Los Angeles County Sheriff Jim McDonnell recently said the ballot measure contributed to an increase in crime. “Rather than being incarcerated or in treatment, [drug offenders] are on the street reoffending and thus, crime is going up,” he told reporters.
Violent crime increased 5.9 percent and property crimes increased 7.6 percent this year in the area McDonnell's agency serves, according to the sheriff's office. Cities outside of California, though, have also seen violent crimes increase in the last year. Baltimore, Milwaukee, New Orleans, St. Louis and Washington, D.C., for example, all are grappling with higher numbers of murders this year.
Los Angeles County Sheriff Jim McDonnell (AP)
Daniel Zingale, a senior vice president for the California Endowment, a private foundation that backed Prop. 47, said there was no reliable evidence that the crime rate was going up throughout California. The San Diego County sheriff's office, for example, has seen crime rates drop so far this year, although reported crimes ticked up in recent months. The sheriff's office there cautioned it was too soon to tell whether the recent increase is a long-term trend or a brief spike.
“It sounds to me like the folks who were always opposed to Prop. 47 are trying to justify their position,” Zingale said.
He said the measure is already having a positive effect. Some 160,000 people who have already served sentences for offenses that are no longer considered felonies are having their criminal records revised, so they will be eligible for more jobs. Prisoners sentenced to long sentences under the old law served less time after the measure took effect. And Zingale said both the state and counties are saving millions of dollars in prison costs that they can use on programs like drug treatment to prevent crime.
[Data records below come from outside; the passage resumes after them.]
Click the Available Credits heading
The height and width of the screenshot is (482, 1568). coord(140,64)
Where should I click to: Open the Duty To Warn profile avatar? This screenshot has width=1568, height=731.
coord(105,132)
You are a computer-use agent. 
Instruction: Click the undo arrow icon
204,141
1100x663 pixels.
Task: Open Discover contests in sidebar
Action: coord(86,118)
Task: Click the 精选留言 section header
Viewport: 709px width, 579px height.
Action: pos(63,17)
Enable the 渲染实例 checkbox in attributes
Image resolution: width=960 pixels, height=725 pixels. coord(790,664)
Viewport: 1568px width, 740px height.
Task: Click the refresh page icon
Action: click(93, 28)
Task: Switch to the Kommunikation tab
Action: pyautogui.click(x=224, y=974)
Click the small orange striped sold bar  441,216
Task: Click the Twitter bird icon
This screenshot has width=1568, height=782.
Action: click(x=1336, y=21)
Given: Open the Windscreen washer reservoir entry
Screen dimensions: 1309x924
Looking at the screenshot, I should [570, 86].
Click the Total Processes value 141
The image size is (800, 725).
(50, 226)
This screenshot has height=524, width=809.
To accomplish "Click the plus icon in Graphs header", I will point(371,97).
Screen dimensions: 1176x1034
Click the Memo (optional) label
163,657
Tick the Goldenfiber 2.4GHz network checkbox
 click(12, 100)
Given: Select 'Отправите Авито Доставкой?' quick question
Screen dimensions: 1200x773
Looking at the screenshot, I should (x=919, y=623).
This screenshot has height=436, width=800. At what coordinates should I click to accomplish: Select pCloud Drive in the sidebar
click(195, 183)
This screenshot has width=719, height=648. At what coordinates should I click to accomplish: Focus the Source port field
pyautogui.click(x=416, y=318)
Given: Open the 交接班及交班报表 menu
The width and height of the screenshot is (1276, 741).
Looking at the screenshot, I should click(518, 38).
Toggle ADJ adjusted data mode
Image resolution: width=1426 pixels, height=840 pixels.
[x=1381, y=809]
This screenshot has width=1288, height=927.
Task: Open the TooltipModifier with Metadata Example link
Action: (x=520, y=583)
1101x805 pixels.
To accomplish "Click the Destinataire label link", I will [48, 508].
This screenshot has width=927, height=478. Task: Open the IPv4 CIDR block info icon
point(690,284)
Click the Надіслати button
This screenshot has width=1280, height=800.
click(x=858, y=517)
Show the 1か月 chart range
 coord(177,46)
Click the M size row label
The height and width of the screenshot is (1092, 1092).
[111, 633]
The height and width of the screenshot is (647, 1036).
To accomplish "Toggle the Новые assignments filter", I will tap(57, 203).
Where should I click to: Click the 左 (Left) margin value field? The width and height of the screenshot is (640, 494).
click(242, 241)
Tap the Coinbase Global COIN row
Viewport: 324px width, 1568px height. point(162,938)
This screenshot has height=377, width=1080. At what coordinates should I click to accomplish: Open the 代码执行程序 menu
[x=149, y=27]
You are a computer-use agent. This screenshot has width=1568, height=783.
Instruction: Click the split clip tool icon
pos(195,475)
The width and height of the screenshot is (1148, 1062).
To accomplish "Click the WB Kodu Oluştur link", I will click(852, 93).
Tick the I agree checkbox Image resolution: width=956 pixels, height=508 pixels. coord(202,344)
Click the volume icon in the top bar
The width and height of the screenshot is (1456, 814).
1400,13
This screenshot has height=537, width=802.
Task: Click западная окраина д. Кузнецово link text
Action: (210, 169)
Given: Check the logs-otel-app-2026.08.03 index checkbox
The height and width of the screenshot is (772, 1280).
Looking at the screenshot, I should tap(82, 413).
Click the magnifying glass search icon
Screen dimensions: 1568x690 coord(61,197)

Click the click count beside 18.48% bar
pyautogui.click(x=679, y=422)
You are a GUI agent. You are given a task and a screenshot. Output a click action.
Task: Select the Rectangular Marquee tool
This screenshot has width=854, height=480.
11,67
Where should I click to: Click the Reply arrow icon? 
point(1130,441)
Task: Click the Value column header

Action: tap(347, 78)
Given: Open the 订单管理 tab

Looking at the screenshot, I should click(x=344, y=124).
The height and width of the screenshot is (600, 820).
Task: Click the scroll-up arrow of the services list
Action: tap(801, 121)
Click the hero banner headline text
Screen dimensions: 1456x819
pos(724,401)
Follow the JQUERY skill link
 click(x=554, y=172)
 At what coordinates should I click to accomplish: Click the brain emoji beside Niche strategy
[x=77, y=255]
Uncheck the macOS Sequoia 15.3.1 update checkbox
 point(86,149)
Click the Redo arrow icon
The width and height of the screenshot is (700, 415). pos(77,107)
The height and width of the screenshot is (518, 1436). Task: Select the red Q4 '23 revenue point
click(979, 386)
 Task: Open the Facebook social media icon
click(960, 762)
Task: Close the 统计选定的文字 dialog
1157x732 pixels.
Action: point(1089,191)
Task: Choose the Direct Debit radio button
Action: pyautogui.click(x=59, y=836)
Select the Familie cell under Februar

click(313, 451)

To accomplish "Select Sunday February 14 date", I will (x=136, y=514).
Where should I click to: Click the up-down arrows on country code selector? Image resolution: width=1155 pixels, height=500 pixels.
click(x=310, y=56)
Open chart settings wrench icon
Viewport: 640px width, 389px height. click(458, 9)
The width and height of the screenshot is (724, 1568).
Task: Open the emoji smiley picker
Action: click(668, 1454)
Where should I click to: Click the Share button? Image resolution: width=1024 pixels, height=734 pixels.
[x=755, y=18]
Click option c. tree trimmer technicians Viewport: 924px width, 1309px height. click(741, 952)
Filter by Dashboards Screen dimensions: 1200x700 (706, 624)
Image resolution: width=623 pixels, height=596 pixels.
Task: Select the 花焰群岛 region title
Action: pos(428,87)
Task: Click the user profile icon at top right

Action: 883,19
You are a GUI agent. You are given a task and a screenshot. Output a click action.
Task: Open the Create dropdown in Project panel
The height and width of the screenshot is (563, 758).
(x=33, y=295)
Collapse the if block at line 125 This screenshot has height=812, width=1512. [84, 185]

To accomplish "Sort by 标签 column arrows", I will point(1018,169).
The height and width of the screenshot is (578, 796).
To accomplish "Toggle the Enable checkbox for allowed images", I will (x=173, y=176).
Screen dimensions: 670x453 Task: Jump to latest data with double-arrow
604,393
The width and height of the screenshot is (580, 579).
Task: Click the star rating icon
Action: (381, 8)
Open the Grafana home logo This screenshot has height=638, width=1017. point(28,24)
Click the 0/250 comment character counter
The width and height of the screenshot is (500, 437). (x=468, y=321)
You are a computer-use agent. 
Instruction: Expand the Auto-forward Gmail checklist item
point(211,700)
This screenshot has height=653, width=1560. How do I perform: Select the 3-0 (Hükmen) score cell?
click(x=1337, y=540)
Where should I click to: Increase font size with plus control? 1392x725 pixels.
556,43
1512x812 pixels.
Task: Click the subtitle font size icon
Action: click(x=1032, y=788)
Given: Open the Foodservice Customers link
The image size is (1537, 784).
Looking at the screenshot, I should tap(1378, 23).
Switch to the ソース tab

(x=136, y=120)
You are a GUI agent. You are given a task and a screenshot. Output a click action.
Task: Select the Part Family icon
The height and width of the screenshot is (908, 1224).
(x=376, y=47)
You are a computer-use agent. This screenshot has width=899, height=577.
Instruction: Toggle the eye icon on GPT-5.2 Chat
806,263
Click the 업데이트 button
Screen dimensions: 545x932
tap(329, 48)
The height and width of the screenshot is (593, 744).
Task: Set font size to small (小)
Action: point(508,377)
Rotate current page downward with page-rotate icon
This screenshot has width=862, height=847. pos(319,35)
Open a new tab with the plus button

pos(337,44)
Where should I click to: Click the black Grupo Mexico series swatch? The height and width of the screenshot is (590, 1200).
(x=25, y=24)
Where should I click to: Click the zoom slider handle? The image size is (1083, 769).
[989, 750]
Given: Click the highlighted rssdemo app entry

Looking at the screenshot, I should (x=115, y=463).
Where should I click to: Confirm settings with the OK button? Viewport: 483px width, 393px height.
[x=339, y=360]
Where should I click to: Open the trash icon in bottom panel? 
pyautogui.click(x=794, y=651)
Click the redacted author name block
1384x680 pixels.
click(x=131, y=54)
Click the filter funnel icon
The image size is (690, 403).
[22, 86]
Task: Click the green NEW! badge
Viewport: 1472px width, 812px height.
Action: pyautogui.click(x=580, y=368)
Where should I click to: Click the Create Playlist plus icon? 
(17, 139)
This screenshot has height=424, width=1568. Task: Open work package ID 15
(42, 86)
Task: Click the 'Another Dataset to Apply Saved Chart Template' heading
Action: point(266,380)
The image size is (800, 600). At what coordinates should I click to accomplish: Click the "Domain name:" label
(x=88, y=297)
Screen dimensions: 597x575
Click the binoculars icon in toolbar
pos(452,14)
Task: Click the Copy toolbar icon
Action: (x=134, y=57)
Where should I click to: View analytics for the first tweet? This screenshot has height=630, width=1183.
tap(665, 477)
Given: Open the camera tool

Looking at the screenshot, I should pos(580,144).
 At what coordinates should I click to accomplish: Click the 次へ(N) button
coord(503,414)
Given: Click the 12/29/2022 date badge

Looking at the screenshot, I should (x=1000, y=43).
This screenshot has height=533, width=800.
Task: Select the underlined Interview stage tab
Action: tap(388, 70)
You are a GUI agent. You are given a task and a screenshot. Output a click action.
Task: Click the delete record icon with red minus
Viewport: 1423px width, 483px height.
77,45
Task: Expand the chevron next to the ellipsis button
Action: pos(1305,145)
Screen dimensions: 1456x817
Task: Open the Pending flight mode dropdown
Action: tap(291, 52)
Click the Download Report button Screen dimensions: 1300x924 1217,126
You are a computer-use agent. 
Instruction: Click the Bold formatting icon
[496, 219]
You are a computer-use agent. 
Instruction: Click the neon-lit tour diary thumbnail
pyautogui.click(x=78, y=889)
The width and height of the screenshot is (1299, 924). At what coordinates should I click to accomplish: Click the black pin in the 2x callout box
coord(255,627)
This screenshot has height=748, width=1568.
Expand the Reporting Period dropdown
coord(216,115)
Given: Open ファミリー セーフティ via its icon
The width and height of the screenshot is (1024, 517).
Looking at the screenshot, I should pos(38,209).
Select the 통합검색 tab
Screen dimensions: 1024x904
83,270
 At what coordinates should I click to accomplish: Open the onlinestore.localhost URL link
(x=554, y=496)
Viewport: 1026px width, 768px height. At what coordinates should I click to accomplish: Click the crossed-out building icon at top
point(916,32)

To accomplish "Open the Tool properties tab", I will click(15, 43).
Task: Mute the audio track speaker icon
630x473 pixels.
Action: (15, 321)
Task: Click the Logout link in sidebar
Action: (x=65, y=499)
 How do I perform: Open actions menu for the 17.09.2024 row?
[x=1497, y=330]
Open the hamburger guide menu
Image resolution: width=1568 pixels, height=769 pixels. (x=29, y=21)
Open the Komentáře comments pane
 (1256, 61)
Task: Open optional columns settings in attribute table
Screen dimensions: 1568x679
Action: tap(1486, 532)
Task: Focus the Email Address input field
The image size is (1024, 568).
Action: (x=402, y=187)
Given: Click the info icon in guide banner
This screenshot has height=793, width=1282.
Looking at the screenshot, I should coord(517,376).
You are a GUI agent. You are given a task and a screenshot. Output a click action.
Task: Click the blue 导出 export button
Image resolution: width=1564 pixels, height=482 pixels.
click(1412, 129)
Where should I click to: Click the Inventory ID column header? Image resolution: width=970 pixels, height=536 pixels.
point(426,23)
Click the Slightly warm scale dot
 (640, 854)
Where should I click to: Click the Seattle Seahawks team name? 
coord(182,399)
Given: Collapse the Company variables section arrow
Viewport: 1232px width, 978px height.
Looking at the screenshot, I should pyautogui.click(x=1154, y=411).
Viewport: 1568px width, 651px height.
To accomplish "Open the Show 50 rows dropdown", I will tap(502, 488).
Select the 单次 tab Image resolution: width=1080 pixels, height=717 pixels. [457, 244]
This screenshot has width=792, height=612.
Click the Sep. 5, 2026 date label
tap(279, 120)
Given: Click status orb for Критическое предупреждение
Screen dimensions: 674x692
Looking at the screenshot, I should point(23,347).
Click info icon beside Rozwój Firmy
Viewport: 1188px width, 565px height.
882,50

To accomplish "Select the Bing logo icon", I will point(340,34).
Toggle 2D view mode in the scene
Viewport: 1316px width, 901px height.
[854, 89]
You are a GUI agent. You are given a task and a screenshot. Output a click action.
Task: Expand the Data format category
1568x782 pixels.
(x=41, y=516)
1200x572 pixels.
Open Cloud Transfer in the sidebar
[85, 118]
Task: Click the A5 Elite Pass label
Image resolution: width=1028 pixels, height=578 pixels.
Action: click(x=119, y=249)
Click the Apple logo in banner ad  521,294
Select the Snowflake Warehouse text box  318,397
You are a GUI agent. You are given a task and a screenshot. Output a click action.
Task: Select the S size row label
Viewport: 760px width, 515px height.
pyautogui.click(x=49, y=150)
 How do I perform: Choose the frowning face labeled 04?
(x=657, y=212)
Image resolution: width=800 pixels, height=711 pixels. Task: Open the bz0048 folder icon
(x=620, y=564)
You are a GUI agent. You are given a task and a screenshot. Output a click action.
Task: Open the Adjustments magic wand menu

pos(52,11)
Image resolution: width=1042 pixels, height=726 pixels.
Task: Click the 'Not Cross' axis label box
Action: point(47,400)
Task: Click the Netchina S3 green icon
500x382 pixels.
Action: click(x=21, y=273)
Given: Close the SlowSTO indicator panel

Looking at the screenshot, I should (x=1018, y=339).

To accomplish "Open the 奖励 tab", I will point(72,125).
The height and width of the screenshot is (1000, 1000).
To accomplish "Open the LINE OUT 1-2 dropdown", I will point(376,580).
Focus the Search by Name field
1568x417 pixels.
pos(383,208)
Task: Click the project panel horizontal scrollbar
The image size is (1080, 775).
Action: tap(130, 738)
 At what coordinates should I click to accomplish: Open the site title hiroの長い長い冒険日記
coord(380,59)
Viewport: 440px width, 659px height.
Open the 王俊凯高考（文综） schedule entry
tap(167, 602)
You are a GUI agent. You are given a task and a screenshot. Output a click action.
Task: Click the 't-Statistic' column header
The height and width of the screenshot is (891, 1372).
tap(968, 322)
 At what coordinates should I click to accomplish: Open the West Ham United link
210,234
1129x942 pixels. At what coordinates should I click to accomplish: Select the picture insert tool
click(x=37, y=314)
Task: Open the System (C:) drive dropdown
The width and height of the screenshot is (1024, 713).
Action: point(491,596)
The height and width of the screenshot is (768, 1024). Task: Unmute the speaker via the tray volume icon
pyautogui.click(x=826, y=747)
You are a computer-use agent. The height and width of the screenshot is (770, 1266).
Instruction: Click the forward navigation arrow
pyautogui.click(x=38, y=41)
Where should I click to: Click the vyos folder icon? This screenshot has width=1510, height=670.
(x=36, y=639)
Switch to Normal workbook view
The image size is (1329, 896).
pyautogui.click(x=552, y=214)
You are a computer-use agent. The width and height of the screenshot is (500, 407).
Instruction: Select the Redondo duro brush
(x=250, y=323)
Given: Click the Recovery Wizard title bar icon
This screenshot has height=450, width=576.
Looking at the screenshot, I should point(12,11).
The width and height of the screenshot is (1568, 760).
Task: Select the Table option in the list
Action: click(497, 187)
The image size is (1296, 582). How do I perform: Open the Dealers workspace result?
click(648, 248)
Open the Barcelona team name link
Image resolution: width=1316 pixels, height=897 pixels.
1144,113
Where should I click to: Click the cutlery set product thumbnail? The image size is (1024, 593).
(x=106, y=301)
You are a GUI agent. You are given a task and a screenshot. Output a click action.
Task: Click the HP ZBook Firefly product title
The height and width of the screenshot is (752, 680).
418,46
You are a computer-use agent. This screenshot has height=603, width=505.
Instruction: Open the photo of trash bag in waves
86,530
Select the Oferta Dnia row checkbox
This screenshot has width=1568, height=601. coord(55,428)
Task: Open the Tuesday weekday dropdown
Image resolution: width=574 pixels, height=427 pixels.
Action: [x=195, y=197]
“People who should have been released a long time ago are being released, and states and counties are saving money,” he said.
Prop. 47 was the latest of several steps that California has taken to loosen sentencing laws for nonviolent offenders and try to reduce overcrowding in its prisons. Voters weakened the state’s “three-strikes” law three years ago. Previously, Gov. Jerry Brown pushed a “realignment” plan -- in response to federal court orders -- to send more inmates to local jails instead of state prisons.
California is under immense legal pressure to reduce prison overcrowding. The U.S. Supreme Court ruled in 2011 that overcrowding in California’s penitentiaries violated the Eight Amendment’s protections against cruel and unusual punishment (in part because of prisoners’ problems accessing health care). The high court ordered California to reduce its prison population, which at the time stood at 140,000 inmates, to 137.5 percent of the system's designed capacity (or roughly 114,000 inmates). Lower courts set a deadline for California to meet that threshold by February 2016.
But the impetus for Prop. 47 came from outside of Sacramento, with backing from billionaires George Soros and B. Wayne Hughes, the founder of Public Storage.
Prop. 47 also specifies how the state must spend any money that it saves from lowering the prison population. It will be directed toward mental health and drug abuse treatment, anti-truancy efforts and victim services. But the money won’t come until next year, when the state can determine how much money, if any, the measure is saving California.